As with most answerers in bee keeping, it depends. (1) Swarms are usually wax building machines. How big the swarm is will effect how fast. It normally doesn't take more than a week or so but again it depends. (2) Some will add a frame of brood to anchor the swarm. Should you add a frame, it depends. This is what I do. I leave them alone for a week so as not to disturb them and let them settle in,. (anchor) I then move them to where I want them and place them in a permanent hive. I remove any old frames that have not been built on or very little and replace with new frames and foundation. There is usually only about 2 good frames that are built up much. I then place a feeder on to boost the hive. If late in the year like now, I feed all the way to winter. I would be feeding 2:1 as it takes less storage room and also builds comb. If it is a smaller swarm I put them in a 5 frame nuc or a 5 over 5 eventually. A 5 over 5 or a 5x5x5 will winter over better than a 10 framer IMO, because the bees can move up easier than side to side. I would only add brood from my other hives if they could afford it. It doesn't sound like they can, or at least not much. If they could afford a frame of comb, with a place to lay and a little brood that doesn't dramatically affect the donor hive, I'd do that, but only If I could do that with out jeopardizing my other hives. (Maybe one from each?) Don't throw good bees after bad. After I move them, I block them in for a day with screen and release the next day with a slight obstruction to fly around. I keep the entrance smaller (1 to 2 inches) depending on the swarm size. 
This what I do. It doesn't make it right. It is just what I do. 
As you can see, it depends. GOOD LUCK!!!


----------



## RedBarn (May 31, 2017)

Thanks BeeHavin.

Your approach seems to all make sense to me. I guess it's a gut feel for what a person thinks they need and try to read them.... 

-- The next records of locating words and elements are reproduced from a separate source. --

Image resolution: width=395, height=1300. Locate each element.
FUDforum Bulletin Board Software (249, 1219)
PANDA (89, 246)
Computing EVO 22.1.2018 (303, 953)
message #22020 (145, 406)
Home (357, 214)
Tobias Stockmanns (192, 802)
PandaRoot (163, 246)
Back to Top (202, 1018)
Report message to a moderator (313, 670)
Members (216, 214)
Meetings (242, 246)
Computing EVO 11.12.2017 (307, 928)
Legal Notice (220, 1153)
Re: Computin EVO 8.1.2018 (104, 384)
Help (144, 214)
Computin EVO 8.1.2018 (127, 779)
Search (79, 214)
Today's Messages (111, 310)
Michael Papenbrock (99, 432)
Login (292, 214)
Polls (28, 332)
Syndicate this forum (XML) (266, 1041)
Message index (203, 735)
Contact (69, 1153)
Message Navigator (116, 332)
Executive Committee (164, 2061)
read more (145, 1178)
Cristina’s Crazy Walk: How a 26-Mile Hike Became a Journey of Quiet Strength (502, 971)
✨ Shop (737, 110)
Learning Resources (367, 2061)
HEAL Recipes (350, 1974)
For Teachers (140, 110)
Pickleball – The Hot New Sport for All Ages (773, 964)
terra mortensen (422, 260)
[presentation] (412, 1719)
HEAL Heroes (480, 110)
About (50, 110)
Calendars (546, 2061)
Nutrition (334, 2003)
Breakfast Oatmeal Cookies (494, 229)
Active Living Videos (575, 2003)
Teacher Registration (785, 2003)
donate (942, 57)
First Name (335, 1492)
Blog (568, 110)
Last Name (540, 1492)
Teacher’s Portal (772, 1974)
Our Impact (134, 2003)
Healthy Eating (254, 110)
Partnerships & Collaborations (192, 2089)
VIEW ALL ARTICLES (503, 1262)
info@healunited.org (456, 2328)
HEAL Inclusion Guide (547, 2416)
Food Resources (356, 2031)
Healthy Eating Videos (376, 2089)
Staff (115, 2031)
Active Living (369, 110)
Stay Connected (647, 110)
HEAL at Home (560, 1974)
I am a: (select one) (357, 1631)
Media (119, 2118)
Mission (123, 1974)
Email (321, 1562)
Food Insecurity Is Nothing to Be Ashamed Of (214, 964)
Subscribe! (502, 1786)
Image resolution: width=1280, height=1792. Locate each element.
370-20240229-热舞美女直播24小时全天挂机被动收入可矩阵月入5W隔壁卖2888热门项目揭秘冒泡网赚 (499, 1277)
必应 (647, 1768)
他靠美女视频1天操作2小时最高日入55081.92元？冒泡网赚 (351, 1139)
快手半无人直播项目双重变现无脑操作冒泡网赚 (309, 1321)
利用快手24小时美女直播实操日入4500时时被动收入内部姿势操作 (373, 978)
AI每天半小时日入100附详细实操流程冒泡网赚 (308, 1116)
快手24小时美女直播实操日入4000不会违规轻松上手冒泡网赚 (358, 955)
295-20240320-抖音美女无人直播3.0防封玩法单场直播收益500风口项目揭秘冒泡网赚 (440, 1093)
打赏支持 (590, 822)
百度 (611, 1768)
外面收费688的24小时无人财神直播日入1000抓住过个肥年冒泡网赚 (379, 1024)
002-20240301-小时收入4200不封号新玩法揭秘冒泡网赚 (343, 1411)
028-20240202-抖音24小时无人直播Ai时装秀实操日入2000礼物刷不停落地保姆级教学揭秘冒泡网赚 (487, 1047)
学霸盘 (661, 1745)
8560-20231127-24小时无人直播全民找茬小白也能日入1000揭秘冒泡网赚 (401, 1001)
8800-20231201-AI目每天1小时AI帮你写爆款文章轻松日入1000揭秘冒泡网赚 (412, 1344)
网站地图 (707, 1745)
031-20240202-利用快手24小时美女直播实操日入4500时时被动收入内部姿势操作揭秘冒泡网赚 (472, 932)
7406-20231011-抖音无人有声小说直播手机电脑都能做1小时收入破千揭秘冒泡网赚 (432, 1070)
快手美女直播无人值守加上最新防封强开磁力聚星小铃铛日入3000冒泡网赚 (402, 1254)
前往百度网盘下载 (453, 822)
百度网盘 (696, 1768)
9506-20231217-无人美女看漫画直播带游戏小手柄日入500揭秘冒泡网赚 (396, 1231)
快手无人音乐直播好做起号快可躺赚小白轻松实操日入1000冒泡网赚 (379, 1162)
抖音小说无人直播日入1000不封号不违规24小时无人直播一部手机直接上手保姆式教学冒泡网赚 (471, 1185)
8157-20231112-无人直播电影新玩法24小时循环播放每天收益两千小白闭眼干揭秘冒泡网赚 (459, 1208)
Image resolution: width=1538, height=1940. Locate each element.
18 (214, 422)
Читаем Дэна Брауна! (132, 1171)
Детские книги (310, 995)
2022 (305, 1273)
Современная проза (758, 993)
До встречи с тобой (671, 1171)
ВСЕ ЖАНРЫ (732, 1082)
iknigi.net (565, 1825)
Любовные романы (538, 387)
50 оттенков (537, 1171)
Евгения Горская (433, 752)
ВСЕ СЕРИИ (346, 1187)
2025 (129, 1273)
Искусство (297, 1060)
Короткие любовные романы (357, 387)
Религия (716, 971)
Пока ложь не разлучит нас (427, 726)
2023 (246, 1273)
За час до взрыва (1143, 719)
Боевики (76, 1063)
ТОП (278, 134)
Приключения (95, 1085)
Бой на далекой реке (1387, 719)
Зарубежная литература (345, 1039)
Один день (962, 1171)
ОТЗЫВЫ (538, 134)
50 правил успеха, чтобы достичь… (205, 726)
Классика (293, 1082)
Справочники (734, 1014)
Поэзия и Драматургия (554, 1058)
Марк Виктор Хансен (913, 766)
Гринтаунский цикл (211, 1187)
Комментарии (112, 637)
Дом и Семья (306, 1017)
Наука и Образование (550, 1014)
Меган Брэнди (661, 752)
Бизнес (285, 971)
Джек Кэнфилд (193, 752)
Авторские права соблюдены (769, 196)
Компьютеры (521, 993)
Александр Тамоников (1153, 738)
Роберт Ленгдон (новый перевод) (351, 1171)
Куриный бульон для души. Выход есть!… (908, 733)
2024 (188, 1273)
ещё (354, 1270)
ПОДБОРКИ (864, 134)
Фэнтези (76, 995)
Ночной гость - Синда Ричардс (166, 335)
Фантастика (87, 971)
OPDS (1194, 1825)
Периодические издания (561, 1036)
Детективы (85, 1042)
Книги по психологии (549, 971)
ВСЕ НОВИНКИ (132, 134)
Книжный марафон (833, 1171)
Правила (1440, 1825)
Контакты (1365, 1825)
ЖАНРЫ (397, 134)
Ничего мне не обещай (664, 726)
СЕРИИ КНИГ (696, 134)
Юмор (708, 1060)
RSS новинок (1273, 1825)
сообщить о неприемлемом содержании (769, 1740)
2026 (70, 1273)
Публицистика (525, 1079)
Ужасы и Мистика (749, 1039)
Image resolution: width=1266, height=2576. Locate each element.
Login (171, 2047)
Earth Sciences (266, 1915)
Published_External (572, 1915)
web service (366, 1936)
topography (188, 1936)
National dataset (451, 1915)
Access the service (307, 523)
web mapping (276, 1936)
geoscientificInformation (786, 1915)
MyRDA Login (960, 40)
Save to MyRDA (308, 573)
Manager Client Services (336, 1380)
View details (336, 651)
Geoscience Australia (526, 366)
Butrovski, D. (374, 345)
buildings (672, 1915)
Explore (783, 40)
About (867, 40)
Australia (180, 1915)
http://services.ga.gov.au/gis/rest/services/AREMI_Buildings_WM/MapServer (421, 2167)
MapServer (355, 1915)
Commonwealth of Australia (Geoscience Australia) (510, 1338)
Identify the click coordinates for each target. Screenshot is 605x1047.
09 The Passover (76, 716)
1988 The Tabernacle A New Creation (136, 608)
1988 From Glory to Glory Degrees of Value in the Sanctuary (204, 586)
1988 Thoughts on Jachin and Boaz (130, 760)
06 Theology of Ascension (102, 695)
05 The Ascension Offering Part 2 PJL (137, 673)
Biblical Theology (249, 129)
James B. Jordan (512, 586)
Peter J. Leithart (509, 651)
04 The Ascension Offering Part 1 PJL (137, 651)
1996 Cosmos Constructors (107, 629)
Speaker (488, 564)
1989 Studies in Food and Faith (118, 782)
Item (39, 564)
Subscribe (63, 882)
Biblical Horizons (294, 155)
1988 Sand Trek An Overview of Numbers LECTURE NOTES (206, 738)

I brought two frames with partial drawn wax, frames with foundation in them, and an internal feeder. I will add frames and the feeder. I guess this will help them build and draw wax the way I want them to.


----------



## Bee Havin (Mar 1, 2017)

Just to elaborate on why a 5x5 may be better. A cluster is usually in the center of the box. As they use stores that are usually to each side of the cluster, they move to one side or the other. If the cluster is on the side during our cold spells (winter) they may not be able to reach the stores on the other side of the box. They can't/won't break cluster. If it was me, I would try the 5 over 5 with my feeder in/on top. I could be wrong, but this is what I would do if it was me. It doesn't make it right.
GOOD LUCK!!!


----------



## RedBarn (May 31, 2017)

Makes sense. I'll have to move them into the 5's at a later date. I like that thought and makes sense to me as why.


----------



## RedBarn (May 31, 2017)

BEE HAVIN. Thanks for the advice. I have a 5x5 ready to go. Maybe I'll switch them over this next weekend.


----------